One could argue that strict SOPs could obviate a problem, but the stakes and ease of manipulation are too compelling to permit this at this time. Perhaps over time, and with the use of a foolproof encryption schema (which is probably impossible to achieve) such a scenario could be allowed. However, it is my understanding currently that eSource directly into a sponsors server would not meet the FDA standards of GCP.

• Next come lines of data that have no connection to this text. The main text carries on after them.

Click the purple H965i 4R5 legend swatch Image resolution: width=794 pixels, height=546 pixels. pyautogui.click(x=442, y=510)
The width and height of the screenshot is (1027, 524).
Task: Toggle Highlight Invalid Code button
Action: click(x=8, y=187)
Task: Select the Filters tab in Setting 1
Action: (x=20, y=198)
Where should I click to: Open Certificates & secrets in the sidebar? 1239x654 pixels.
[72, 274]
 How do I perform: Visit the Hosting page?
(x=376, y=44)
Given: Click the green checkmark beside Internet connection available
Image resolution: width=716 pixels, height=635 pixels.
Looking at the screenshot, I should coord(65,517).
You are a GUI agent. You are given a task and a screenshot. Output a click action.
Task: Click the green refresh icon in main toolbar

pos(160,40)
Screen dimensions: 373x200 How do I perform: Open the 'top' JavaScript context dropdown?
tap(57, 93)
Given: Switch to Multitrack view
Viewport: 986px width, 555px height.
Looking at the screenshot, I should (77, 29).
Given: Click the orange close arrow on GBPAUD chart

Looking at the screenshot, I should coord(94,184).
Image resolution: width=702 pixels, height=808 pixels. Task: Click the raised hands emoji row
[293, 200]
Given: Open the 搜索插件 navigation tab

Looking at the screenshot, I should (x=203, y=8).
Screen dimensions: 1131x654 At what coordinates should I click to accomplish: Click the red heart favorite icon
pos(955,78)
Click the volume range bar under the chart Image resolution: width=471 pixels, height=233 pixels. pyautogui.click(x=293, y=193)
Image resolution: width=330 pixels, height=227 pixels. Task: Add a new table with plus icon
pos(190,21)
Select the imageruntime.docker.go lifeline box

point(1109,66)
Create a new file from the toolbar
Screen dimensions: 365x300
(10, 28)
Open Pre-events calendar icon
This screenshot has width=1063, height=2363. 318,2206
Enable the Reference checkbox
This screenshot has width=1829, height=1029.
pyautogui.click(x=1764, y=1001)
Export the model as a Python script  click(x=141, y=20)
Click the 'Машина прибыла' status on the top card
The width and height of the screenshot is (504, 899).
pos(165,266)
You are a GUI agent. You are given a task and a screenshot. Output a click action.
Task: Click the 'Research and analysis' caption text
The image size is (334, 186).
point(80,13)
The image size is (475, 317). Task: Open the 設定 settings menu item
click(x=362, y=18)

Scenario C. The eCRF collects the source data centrally into a server at a trusted third party (TTP). This concept has only recently been articulated by the FDA (the earliest public mention of this that I am aware of was November 2001 at the FDLI phone conference). Essentially, the TTP hosts the trial and maintains the database and trial software.
Because the sponsor pays for the TTP, it may reasonably be assumed that the TTP is the sponsors agent. Therefore, SOPs or other procedures must clearly establish that the TTP acts, in reference to the data, as the investigators agent. If the SOPs are properly written to ensure that a record may not be changed without the investigators permission and knowledge, and appropriate safeguards are in place (perhaps a contract between the TTP and the site, or rigorous SOPs concerning data access and modification), then it should be possible to perform an eSource trial using a TTP.
When contemplating a TTP, one needs to keep the principles of GCP in mind. If the TTP hosts the trial, but all administration of the system and database are performed by sponsor personnel, this might not be viewed as substantially different from Scenario B. The TTP must give assurances (either contractually, or otherwise) to the investigator that their data will not be modified without their express knowledge.
The relationship between sponsor and TTP is one that is not yet clearly defined in practice or in guidance. As above, a simple hosting facility might not suffice. On the other end of the spectrum, a CRO that accepts Transfer of Obligations from a sponsor under GCP might also be seen as a sponsors representative rather than an investigators. Only time and experience will help to define these various possibilities.
In summary, it is certainly possible under current interpretations of GCP to perform clinical trials for submission using an eSource strategy for data collection. While the landscape is ever shifting, it is currently difficult, if not impossible, for companies to adopt eSource with confidence. The time has come for the FDA to directly address this issue through specific guidance. Only then will this argument be settled in a way that gives the industry sufficient comfort to proceed.